The Texas Department of State Health Services confirmed the first Texas case of West Nile virus disease this year.
Most people exposed to the West Nile virus don’t get sick, but for those who do, it can be a life sentence.
It is the virus that changed Donnie Manry’s life. Fourteen years ago, he became ill with what he thought was a common case of the flu.
“I started feeling sick, flu-like symptoms. Headache, a sore neck, kind of fevery, flu-like symptoms, and that started over one day and progressed over six days, and basically by the sixth day, I was paralyzed and couldn’t walk,” said Manry.
After months of rehab and years of working to get back on his feet, Manry still deals with neurological effects from the virus.
“I was primarily in a wheelchair for the best part of two, two and a half years. All sorts of assistance devices, walkers, canes, crutches, forearm crutches you name it., and to this day, 14 years later, I still have to have a device,” he said.
The West Nile virus is transmitted through a simple bite of infected mosquitoes, but that doesn’t make this a simple virus to understand
“It’s so under-reported, and it’s such a damaging disease and people just don’t understand it. You know, even medically the doctors don’t understand it because the long term studies are just now coming in on a lot of the West Nile cases,” said Manry.
The Brazos County Health Department’s Environmental Health Services says in an effort to prevent the community from getting the West Nile Virus, they trap and test mosquitoes weekly throughout the county.

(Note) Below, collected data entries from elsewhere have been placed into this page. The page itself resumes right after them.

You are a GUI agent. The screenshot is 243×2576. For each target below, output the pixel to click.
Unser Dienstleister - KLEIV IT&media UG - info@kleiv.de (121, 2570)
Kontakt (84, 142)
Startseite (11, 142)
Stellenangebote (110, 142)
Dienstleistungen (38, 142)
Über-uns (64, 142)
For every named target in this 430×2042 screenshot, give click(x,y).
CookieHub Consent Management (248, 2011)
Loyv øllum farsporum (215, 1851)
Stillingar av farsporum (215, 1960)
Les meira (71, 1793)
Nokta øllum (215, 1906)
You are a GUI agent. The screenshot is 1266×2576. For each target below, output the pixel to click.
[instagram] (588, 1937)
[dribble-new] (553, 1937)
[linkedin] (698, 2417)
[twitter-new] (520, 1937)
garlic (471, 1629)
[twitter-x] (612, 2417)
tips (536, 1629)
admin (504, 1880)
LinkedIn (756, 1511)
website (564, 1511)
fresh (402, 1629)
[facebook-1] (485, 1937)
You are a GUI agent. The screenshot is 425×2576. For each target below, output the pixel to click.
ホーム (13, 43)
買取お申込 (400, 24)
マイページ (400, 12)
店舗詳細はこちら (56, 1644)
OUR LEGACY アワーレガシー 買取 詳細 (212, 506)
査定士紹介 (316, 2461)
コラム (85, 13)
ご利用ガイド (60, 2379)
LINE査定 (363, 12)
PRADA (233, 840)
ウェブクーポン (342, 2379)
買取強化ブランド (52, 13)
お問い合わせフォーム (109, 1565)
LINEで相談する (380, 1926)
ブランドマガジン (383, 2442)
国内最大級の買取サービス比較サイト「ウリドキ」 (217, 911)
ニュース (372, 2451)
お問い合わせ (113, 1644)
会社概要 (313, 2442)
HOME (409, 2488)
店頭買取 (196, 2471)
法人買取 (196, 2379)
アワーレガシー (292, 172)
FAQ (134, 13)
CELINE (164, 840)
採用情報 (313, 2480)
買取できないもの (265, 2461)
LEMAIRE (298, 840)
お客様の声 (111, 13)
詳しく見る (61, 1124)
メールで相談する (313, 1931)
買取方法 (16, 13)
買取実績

“We’re trapping a lot right now. We got four trapping sites that are our kind of static locations that we trap every week,” said Zachary Rodriguez, an environmental health specialist for the Brazos County Health Department.
As of Friday, Brazos County and the surrounding counties have not had any positive pools of mosquitoes with West Nile.
In the last 10 years, Texas has reported more than 3,300 cases of West Nile disease, including 172 deaths.